• [Extract to read]:
◇ ◇ ◇ ◇
One of the] great benefits of samadhi, [concentration that results from calming the mind], is happiness and inwardly generated happiness. And the Buddha says this kind of pleasure that is found within the well-collected mind should be pursued and developed. It should be cultivated. There is nothing to fear in this inwardly generated delight and happiness.
What the Buddha is speaking about is an internally born happiness rooted in interconnectedness, and there is very profound insight in cultivating this inwardly generated happiness. It alters our relationship to the world of conditions in deeply ethical ways.
Our relationship to this world of conditions that we all live in is rooted in the externalization both of happiness and unhappiness, and in enchantment with the pleasant conditions and aversion to the unpleasant conditions. We find ourselves endlessly rearranging or trying to rearrange the conditions in our world of the moment, where we have a maximum amount of pleasure and a minimal amount of unpleasantness. We look outward to the world, often with pleading eyes, saying, “Make me happy.” This makes us a consumer of the world. Samadhi is not only a guardian of the mind, it is said to be also a guardian of the world.
◇ ◇ ◇ ◇
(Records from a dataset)
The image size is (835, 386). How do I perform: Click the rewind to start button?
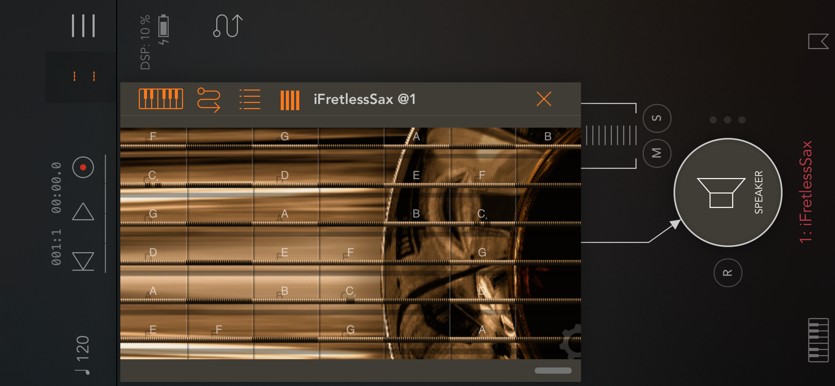(x=83, y=261)
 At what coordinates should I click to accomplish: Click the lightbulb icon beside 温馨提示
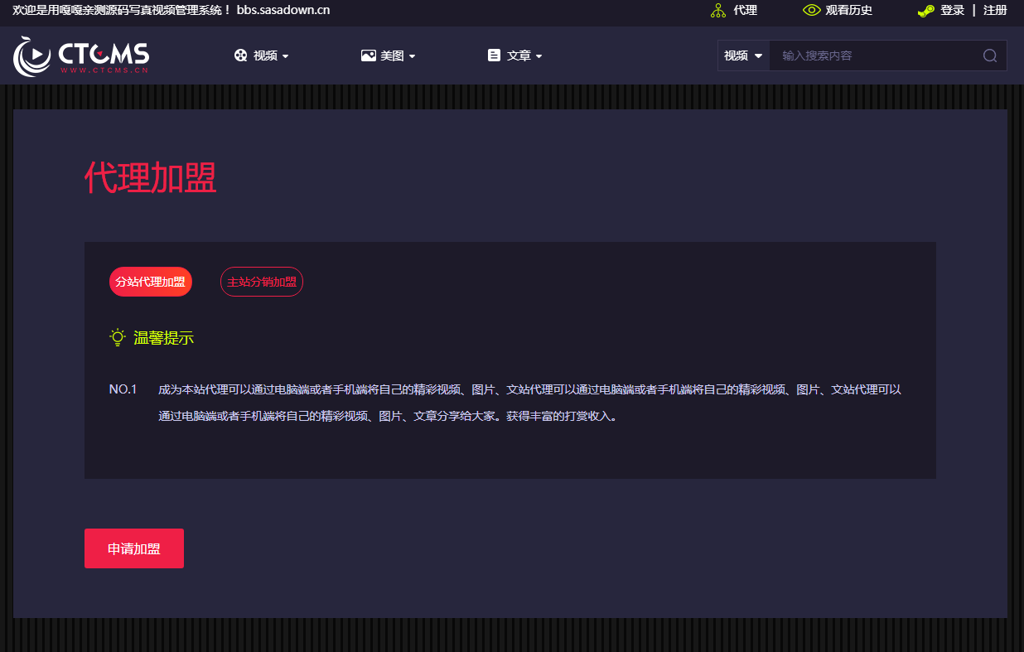[x=118, y=337]
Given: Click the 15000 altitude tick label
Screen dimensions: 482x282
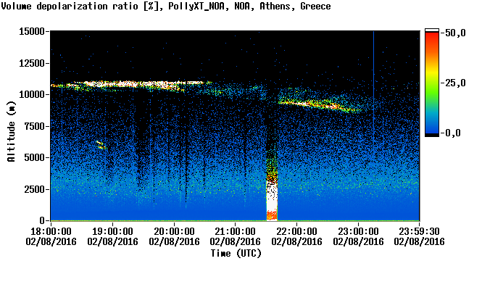Looking at the screenshot, I should click(x=32, y=31).
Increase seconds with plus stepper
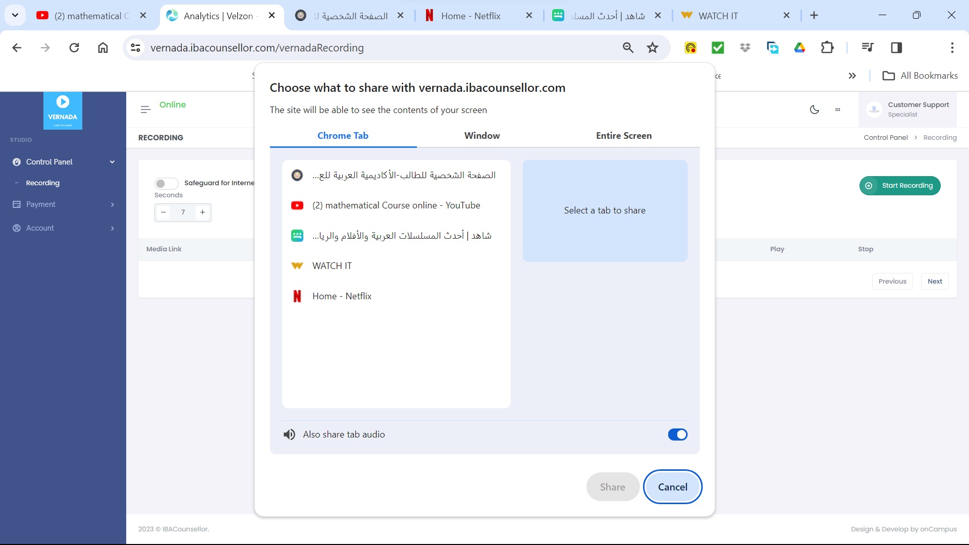This screenshot has width=969, height=545. click(202, 212)
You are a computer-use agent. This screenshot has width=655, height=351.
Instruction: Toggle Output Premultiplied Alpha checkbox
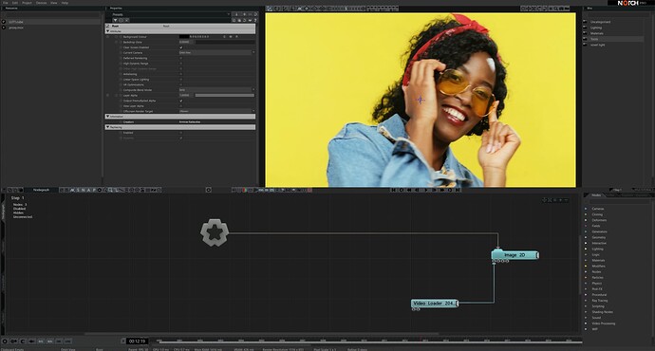tap(181, 101)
◇ ◇ ◇ ◇
• [What is asked]:
**1)** In the passage on samadhi, what is samadhi said to be a guardian of besides the mind?
**2)** In the listing, rename "checkbox" to "tick box" and write out the lines from the one containing "You are a computer-use" through the last line of the listing, with nothing else changed and the pictures left out.

• [Per-task outputs]:
**1)** It is said to be a guardian of the world.

**2)**
You are a computer-use agent. This screenshot has width=655, height=351.
Instruction: Toggle Output Premultiplied Alpha tick box
tap(181, 101)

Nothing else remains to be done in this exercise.